--- Dataset records Enclosed Below ---

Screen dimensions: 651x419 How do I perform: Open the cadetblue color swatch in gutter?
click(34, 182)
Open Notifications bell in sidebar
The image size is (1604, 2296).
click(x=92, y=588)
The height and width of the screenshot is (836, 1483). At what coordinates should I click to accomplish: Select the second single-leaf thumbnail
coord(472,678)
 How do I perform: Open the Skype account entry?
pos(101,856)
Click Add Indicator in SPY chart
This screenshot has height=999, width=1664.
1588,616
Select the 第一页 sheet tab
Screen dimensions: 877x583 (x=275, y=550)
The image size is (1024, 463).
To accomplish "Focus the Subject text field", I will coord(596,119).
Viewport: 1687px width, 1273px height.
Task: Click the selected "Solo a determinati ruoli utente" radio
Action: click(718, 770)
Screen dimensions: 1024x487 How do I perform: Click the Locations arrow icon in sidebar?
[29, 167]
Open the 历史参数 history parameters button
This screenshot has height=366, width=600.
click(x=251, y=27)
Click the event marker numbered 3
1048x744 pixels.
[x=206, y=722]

--- End of Enclosed Dataset records ---

**Directions**
Could you copy out all of the records above exactly?

**Answer to this problem**
Screen dimensions: 651x419 How do I perform: Open the cadetblue color swatch in gutter?
click(34, 182)
Open Notifications bell in sidebar
The image size is (1604, 2296).
click(x=92, y=588)
The height and width of the screenshot is (836, 1483). At what coordinates should I click to accomplish: Select the second single-leaf thumbnail
coord(472,678)
 How do I perform: Open the Skype account entry?
pos(101,856)
Click Add Indicator in SPY chart
This screenshot has height=999, width=1664.
1588,616
Select the 第一页 sheet tab
Screen dimensions: 877x583 (x=275, y=550)
The image size is (1024, 463).
To accomplish "Focus the Subject text field", I will coord(596,119).
Viewport: 1687px width, 1273px height.
Task: Click the selected "Solo a determinati ruoli utente" radio
Action: click(718, 770)
Screen dimensions: 1024x487 How do I perform: Click the Locations arrow icon in sidebar?
[29, 167]
Open the 历史参数 history parameters button
This screenshot has height=366, width=600.
click(x=251, y=27)
Click the event marker numbered 3
1048x744 pixels.
[x=206, y=722]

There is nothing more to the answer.